(Stored items)

■ ■ ■ ■ ■

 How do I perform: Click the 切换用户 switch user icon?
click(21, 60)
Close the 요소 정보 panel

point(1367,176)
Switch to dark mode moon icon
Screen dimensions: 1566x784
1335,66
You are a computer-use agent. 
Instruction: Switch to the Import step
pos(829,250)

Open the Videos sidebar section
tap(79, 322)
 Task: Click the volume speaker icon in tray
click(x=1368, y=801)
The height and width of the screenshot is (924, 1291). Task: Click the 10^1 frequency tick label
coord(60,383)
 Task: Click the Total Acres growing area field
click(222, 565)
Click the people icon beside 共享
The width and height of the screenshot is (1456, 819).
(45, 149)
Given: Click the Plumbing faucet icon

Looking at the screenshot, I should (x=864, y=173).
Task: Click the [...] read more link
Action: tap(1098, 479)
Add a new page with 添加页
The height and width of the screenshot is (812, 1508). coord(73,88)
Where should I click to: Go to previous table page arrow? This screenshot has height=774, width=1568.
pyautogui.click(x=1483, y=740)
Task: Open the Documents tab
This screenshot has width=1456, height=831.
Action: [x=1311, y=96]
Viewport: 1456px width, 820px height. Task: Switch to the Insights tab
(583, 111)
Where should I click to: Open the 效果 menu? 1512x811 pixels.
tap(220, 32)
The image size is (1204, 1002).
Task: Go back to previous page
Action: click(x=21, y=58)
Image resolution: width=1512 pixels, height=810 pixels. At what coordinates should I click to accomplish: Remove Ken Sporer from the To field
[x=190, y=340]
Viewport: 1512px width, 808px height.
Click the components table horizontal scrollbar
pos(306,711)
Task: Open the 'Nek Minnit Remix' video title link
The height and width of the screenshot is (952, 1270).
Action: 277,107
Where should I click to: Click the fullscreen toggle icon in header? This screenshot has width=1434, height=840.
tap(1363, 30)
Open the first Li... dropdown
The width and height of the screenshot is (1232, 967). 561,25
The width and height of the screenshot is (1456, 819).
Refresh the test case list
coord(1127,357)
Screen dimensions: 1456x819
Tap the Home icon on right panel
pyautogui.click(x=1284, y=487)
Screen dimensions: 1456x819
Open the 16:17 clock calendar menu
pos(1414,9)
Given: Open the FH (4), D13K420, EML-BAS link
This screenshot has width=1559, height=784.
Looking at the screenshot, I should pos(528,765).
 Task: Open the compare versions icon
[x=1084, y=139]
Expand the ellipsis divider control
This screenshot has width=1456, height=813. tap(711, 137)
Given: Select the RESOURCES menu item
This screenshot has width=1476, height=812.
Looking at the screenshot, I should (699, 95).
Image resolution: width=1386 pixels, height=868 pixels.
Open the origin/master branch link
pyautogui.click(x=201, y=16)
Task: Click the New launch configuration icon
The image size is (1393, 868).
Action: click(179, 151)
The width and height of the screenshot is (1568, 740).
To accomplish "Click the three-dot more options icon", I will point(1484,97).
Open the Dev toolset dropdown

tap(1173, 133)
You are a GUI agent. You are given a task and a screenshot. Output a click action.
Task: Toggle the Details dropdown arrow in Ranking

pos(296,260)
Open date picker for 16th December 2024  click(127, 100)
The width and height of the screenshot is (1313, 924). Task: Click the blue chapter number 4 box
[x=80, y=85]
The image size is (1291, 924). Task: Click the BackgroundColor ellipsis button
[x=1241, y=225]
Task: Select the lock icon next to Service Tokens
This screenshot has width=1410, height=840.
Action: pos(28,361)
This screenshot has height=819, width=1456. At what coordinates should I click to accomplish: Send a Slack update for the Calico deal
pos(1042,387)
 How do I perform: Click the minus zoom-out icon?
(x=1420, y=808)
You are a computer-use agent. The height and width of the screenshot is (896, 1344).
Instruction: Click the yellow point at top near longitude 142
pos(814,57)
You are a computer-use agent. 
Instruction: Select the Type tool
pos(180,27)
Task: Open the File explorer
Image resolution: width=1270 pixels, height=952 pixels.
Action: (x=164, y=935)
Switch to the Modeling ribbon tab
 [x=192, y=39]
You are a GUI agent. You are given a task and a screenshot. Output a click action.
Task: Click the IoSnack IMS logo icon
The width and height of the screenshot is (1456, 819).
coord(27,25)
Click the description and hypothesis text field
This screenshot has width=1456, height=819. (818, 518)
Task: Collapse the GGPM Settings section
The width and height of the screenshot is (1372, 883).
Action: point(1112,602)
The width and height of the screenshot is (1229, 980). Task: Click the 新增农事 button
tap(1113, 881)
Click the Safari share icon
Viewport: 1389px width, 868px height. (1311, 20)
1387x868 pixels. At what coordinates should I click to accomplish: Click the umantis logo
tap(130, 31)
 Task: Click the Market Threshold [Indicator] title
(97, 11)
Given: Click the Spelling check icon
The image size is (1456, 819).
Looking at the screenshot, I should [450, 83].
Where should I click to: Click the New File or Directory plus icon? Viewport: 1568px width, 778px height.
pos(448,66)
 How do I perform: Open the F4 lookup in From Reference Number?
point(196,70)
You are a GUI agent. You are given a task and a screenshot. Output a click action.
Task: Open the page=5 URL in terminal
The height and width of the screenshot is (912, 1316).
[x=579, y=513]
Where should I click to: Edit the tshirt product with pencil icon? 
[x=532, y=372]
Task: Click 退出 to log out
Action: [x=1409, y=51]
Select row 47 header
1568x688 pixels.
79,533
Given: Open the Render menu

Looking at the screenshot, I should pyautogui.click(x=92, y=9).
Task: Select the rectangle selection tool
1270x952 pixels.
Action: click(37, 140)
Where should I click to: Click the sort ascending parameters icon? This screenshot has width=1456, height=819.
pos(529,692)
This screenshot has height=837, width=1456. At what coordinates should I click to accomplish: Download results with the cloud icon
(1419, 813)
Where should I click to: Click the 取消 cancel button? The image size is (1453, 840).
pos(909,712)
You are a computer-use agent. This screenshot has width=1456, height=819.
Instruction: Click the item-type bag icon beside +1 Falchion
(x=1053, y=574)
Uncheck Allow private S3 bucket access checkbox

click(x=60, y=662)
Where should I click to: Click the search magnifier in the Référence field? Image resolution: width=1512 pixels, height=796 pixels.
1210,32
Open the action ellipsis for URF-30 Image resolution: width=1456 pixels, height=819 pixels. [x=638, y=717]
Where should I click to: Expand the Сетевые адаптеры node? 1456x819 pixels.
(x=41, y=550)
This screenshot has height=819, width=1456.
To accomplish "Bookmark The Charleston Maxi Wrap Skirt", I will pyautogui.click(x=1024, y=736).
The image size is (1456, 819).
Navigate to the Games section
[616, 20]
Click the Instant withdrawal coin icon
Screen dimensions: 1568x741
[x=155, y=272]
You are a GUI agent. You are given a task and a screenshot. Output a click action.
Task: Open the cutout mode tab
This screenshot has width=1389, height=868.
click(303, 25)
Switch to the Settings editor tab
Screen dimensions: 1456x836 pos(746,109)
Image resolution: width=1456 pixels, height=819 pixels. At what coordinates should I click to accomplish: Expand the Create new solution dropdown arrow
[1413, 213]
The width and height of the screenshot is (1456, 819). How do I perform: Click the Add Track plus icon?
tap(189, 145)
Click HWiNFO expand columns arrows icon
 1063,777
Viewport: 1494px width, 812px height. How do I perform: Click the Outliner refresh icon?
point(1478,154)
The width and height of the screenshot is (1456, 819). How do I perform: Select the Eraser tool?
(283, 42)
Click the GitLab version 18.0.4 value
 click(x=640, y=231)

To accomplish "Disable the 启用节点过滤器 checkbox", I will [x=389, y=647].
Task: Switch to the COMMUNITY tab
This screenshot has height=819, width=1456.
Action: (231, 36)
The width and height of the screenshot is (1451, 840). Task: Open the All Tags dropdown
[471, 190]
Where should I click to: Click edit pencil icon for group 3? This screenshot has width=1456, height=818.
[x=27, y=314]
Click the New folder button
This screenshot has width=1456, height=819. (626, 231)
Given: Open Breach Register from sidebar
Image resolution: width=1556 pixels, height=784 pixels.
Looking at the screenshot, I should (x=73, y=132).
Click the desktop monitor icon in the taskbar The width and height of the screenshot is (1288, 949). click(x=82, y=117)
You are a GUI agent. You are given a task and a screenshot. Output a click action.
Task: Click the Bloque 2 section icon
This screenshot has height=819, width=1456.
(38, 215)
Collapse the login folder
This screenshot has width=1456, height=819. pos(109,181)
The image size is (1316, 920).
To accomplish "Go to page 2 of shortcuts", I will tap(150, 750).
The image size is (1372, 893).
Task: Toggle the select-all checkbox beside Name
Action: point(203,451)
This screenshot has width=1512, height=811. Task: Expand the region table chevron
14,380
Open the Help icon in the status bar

■ ■ ■ ■ ■

**ABOUT THIS TASK:**
Retype word for word the line above with "Image resolution: width=1556" and all lines after it, nothing else.

**EXERCISE OUTPUT:**
Image resolution: width=1556 pixels, height=784 pixels.
Looking at the screenshot, I should (x=73, y=132).
Click the desktop monitor icon in the taskbar The width and height of the screenshot is (1288, 949). click(x=82, y=117)
You are a GUI agent. You are given a task and a screenshot. Output a click action.
Task: Click the Bloque 2 section icon
This screenshot has height=819, width=1456.
(38, 215)
Collapse the login folder
This screenshot has width=1456, height=819. pos(109,181)
The image size is (1316, 920).
To accomplish "Go to page 2 of shortcuts", I will tap(150, 750).
The image size is (1372, 893).
Task: Toggle the select-all checkbox beside Name
Action: point(203,451)
This screenshot has width=1512, height=811. Task: Expand the region table chevron
14,380
Open the Help icon in the status bar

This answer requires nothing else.